SSH-Keys erzeugen und verwalten

SSH-Key erzeugen

Es wird ein Passphrase abgefragt. Soll das Keyfile unverschlüsselt gespeichert werden, kann die Eingabe eines Passworts mit Enter übersprungen werden. Dies ist allerdings nicht empfehlenswert, denn falls der Key in die falschen Hände gelangt, wären alle Server mit dem Pubkey in den authorized_keys ohne weitere Passwortabfrage offen.

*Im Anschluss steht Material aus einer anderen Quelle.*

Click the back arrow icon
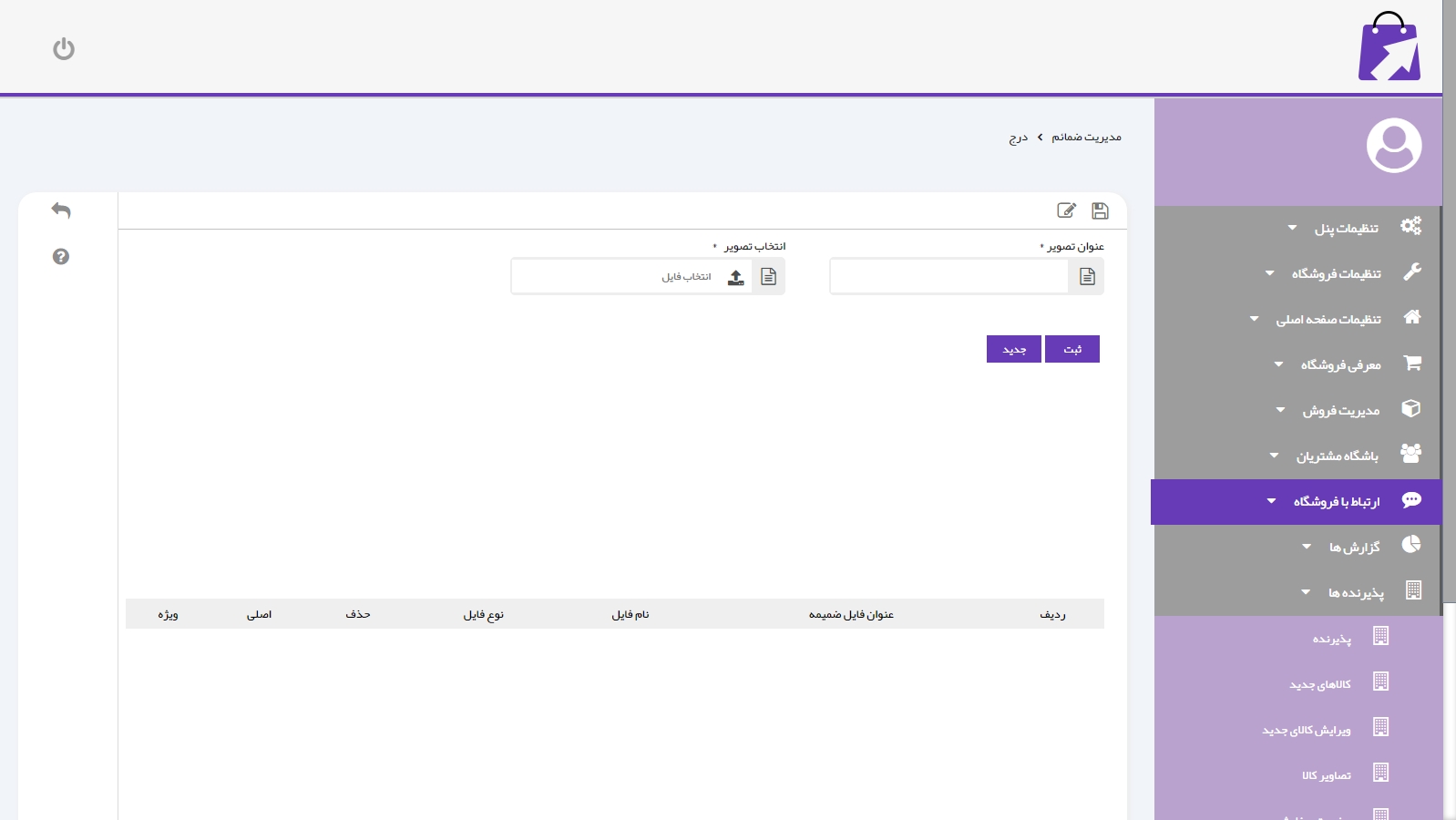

ssh-keygen -t [ (dsa) | (ecdsa) | ed25519 | rsa | (rsa1) ] -b 4096 -o -a 100

# als copy&paste Beispiel mit ed25519 (hat eine fixe Bitgröße von 256 bit, sie muss deshalb nicht angegeben werden):
ssh-keygen -t ed25519 -o -a 100

Dies erzeugt zwei Dateien in ~/.ssh/id_<key_type>* je nach verwendetem Verfahren. Beispiel RSA: in der Datei id_rsa steht der (verschlüsselte) private Key. In der Datei id_rsa.pub steht der öffentliche Teil des Schlüssels, der verteilt werden darf/muss.

Der Typ ed25519 ist zum heutigen Stand (05.03.2021) die beste Wahl. Allerdings wird er noch nicht überall unterstützt. In diesem Fall empfiehlt es sich (zusätzlich) einen RSA-Key mit 4096 bit zu erstellen.

ecdsa sollte nicht verwendet werden, da möglicherweise eine Hintertür für die US-Regierung eingebaut ist. RSA1 und DSA sollten auch nicht mehr verwendet werden.

Unter Windows gibts mit puttygen.exe ein grafisches Pendant dazu. Hier lassen sich die erzeugten Keys auch ins Unix-Format konvertieren.